Structural Topology Optimization of Reflective Mirror Based on Objective of Wavefront Aberration

Abstract

Due to the increasing requirements for the imaging quality of optical systems, the design method for optical–mechanical structures has become a research hotspot in recent decades. To improve the imaging performance of the reflective system, it is often necessary to increase the aperture of the mirror. To meet the imaging quality and lightweightedness requirements of the mirror, the topology optimization method aiming at the minimization of wavefront aberration is proposed. The optical–mechanical coupling relationship is established by ray tracing of the deformed mirror surface fitted by orthogonal bases. The topology optimization model is established by the solid isotropic material with penalization model (SIMP). Additionally, the adjoint method is used to analyze the sensitivity of the objective and the constraints.
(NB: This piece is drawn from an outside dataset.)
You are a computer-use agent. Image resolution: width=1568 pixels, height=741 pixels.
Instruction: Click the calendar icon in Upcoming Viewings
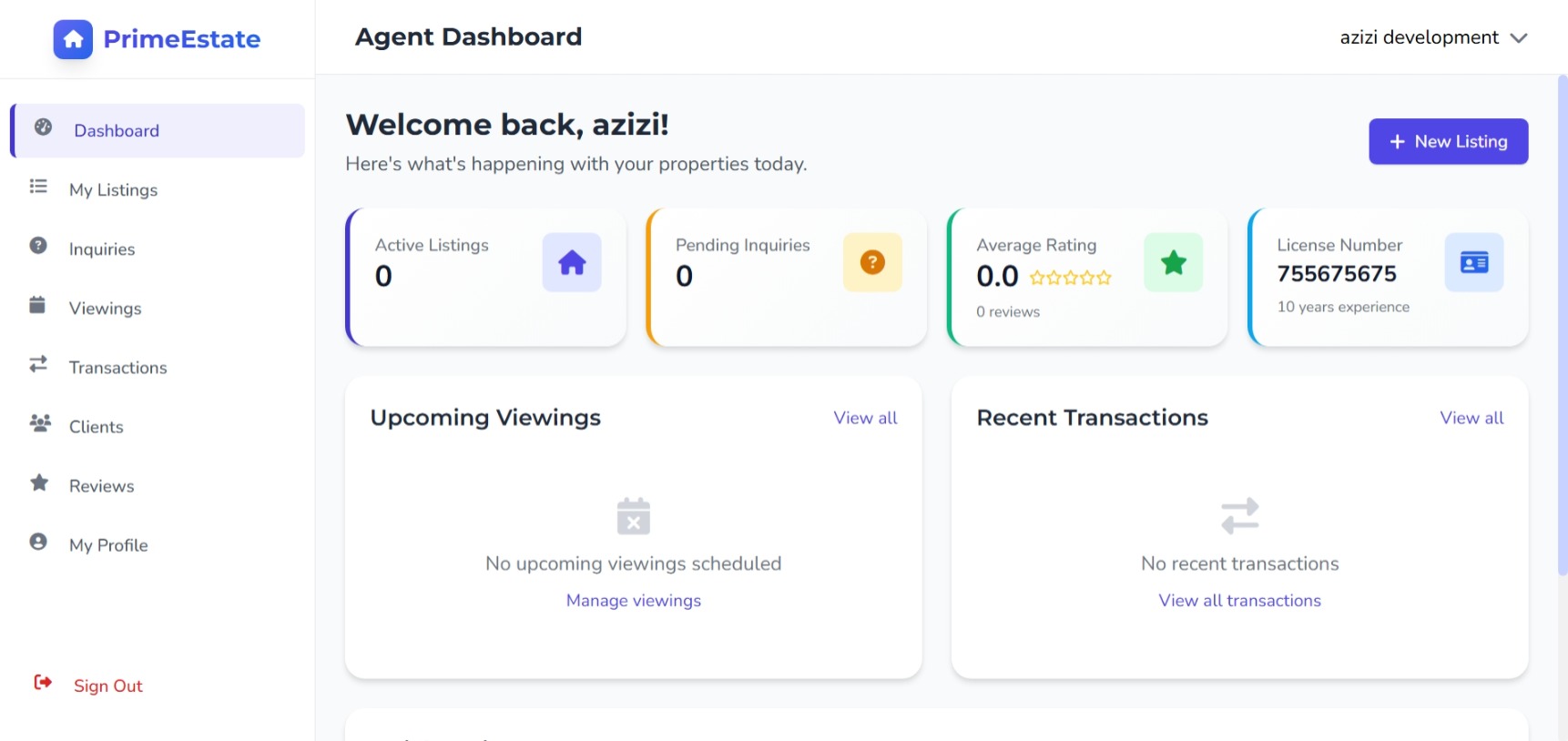pos(634,516)
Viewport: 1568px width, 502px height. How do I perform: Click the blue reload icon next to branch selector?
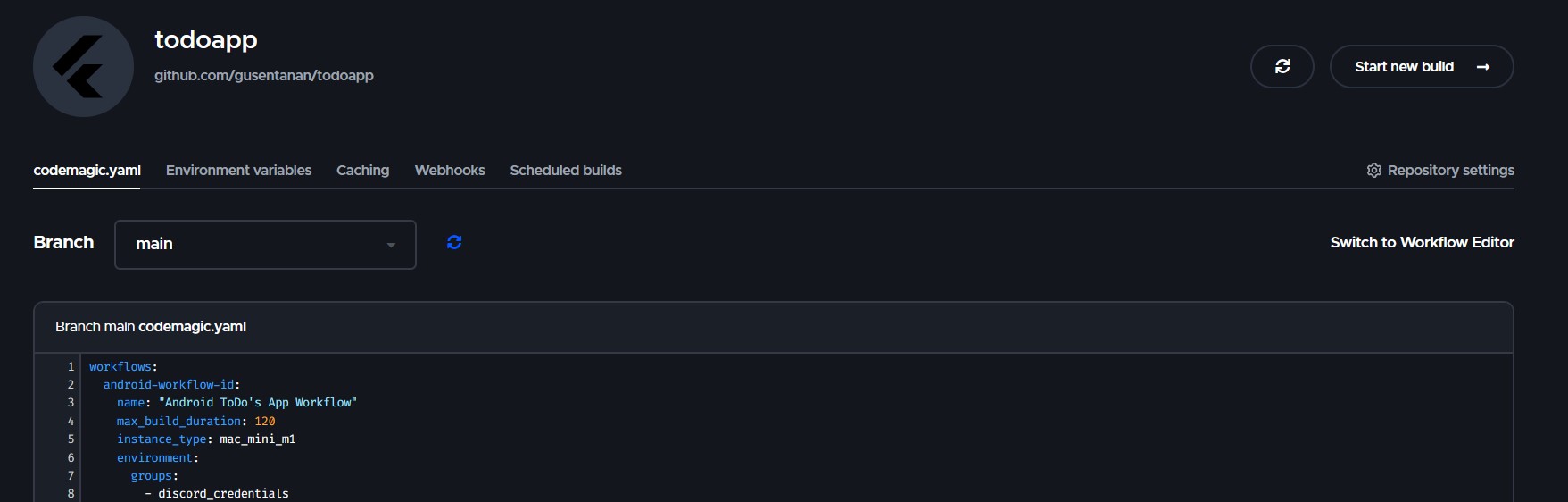pos(454,242)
To illustrate the rationality and effectiveness of the method, the mirrors of the Cassegrain system have been optimized under the action of gravity with the objective of the weighted sum of squares of wavefront aberration coefficients under the constraints of the mass of the design domain, the rigid body displacement of the mirror surface, and the residual of deformation fitting. The results show that the proposed method can effectively improve imaging performance under the condition of satisfying the constraints. In addition, the optimization method with wavefront aberration as the objective is a concrete application of the idea of opto-mechanical integration, which can improve optical performance more directly and effectively.